SET EXERCISE: Rewrite the lines below as a Markdown table with two columns, "Row" for the row number and "Line" for the line itself, and skip any blank lines.

RECORD EXTRACTS:

□ □ □ □ □ □ □

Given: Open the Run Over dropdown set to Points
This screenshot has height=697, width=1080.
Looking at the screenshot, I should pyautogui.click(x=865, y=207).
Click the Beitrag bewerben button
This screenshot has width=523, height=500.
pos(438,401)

□ □ □ □ □ □ □

RESPONSE:
| Row | Line |
|---|---|
| 1 | Given: Open the Run Over dropdown set to Points |
| 2 | This screenshot has height=697, width=1080. |
| 3 | Looking at the screenshot, I should pyautogui.click(x=865, y=207). |
| 4 | Click the Beitrag bewerben button |
| 5 | This screenshot has width=523, height=500. |
| 6 | pos(438,401) |